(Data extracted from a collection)
▬▬▬▬▬▬
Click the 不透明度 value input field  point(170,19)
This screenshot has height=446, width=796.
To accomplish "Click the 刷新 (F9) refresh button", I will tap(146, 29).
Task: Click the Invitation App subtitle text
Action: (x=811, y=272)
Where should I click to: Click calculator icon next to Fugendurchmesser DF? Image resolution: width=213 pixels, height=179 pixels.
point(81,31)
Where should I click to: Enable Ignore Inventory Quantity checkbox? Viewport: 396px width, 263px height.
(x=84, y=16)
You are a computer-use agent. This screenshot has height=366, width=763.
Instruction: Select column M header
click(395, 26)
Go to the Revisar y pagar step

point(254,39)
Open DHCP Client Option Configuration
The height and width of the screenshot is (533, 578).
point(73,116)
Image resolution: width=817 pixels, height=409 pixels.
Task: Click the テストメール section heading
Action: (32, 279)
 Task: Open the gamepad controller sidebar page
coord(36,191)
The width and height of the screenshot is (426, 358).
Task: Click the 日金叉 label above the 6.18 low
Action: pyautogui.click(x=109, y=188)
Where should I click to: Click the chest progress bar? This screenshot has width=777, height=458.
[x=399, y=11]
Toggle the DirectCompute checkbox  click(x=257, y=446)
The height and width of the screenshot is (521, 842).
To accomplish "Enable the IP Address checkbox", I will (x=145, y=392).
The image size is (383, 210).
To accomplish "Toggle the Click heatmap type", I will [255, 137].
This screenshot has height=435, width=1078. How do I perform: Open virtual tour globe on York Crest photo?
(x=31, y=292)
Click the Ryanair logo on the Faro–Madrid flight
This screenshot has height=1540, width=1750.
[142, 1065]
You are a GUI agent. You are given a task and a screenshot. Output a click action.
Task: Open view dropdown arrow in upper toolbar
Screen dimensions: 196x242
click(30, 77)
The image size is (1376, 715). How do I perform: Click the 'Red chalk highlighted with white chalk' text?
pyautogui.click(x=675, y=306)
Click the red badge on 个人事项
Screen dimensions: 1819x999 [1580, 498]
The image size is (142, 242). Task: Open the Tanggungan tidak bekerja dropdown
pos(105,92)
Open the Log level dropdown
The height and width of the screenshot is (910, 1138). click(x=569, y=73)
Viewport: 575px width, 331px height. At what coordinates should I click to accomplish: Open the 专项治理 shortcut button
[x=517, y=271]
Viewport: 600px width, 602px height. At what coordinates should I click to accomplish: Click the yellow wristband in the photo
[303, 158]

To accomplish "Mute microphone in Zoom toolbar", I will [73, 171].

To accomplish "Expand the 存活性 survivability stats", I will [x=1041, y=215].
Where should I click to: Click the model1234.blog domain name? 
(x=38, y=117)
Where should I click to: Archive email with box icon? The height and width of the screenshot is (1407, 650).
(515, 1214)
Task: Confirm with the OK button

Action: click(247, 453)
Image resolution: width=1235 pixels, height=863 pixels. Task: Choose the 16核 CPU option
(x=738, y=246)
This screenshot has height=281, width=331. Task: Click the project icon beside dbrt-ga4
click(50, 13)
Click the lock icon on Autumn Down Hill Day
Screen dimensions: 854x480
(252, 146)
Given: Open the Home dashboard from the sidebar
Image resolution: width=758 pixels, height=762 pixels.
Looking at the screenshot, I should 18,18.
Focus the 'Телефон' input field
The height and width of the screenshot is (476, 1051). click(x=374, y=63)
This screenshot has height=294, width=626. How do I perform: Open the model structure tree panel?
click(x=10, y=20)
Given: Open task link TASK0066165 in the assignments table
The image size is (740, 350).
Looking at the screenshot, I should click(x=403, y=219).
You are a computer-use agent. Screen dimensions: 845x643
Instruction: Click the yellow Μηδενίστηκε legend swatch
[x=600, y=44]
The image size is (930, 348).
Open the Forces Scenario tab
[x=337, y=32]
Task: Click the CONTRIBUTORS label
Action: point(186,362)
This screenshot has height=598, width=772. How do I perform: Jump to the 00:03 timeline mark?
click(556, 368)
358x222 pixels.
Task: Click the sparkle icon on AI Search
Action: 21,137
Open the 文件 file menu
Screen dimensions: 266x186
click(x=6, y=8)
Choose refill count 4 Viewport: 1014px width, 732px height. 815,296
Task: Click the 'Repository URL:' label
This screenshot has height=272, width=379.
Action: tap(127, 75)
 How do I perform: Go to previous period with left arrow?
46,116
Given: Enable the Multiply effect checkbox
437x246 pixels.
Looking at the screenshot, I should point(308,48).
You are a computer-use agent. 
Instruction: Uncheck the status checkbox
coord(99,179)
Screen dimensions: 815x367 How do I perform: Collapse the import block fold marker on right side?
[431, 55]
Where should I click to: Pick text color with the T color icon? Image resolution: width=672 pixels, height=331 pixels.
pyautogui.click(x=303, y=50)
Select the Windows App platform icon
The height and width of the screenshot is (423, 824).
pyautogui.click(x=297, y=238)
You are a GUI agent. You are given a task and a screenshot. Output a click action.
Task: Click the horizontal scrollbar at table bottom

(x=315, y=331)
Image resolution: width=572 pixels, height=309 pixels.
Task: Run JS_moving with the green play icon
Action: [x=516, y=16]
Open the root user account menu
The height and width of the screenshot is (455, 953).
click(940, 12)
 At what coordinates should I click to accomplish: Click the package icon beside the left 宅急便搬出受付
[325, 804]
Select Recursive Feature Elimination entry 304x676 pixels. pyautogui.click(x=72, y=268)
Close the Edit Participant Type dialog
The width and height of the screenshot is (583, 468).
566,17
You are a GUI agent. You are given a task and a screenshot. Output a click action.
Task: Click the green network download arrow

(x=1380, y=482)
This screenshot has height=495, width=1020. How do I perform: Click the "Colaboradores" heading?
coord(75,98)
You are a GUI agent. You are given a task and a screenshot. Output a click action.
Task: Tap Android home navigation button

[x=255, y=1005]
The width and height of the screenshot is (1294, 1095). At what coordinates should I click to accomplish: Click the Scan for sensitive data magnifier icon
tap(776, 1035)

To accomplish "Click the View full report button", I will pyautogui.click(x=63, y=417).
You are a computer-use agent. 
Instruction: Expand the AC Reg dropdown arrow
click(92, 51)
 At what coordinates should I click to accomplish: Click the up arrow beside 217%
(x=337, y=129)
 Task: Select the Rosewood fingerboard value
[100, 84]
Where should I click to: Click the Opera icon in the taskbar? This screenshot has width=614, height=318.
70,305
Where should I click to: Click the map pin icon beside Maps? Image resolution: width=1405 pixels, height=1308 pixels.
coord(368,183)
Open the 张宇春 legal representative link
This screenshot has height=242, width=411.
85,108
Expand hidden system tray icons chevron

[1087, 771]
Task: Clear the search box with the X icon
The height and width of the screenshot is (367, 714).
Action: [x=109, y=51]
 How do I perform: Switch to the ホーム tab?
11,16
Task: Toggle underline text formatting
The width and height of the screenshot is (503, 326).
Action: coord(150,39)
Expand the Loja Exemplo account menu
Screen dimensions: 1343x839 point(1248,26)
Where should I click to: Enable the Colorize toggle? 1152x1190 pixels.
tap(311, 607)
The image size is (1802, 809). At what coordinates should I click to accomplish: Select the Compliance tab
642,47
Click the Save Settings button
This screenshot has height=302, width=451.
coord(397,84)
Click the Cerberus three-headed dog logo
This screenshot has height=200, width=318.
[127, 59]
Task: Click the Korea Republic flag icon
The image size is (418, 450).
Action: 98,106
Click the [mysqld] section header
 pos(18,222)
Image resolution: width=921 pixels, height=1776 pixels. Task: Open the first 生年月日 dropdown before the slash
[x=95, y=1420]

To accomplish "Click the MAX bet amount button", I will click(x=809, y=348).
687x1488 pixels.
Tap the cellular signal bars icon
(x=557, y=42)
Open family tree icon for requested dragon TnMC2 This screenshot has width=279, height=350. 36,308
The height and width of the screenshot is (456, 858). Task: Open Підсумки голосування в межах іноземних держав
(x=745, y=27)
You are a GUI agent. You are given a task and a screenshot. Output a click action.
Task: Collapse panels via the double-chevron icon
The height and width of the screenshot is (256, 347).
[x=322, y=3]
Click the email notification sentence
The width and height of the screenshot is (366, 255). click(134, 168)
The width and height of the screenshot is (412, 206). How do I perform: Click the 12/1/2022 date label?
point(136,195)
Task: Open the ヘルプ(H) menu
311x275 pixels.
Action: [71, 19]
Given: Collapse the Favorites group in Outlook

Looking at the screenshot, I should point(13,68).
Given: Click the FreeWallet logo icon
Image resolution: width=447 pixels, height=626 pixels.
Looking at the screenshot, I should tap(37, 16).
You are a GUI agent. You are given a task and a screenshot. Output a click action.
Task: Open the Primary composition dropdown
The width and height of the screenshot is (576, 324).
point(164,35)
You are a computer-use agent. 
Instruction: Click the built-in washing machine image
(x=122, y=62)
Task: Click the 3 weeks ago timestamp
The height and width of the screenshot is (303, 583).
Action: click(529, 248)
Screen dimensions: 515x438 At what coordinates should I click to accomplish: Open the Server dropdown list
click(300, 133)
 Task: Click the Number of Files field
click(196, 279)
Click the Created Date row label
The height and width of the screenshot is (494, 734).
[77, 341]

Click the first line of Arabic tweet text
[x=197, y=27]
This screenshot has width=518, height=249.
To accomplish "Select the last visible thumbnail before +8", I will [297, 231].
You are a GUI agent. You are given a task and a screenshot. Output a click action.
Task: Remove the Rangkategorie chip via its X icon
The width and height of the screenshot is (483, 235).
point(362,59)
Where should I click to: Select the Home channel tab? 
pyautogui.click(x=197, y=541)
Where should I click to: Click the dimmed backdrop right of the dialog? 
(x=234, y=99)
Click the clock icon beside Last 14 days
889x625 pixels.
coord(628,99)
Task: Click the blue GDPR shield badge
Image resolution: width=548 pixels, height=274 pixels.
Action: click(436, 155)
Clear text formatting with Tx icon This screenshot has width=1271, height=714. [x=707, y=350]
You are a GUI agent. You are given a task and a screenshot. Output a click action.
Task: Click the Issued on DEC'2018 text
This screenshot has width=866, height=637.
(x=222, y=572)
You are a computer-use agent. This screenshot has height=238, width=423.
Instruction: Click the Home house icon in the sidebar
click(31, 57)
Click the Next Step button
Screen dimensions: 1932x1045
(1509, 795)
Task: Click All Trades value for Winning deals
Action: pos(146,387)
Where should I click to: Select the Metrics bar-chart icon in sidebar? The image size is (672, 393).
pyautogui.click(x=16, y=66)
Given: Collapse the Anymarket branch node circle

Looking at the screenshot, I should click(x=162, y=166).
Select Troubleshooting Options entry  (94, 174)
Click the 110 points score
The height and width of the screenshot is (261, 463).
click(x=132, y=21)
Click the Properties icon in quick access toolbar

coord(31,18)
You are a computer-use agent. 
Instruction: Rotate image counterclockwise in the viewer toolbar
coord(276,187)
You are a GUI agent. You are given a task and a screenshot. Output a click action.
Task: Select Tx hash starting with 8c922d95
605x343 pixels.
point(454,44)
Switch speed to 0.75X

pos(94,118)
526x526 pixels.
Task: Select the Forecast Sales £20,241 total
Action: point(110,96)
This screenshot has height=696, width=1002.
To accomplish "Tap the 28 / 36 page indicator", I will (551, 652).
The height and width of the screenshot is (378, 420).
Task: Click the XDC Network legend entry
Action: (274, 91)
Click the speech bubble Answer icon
▬▬▬▬▬▬
(What you need to do) Where a line of the data above includes "logo", copy that line.

(Response below)
Click the Ryanair logo on the Faro–Madrid flight
Click the Cerberus three-headed dog logo
Given: Click the FreeWallet logo icon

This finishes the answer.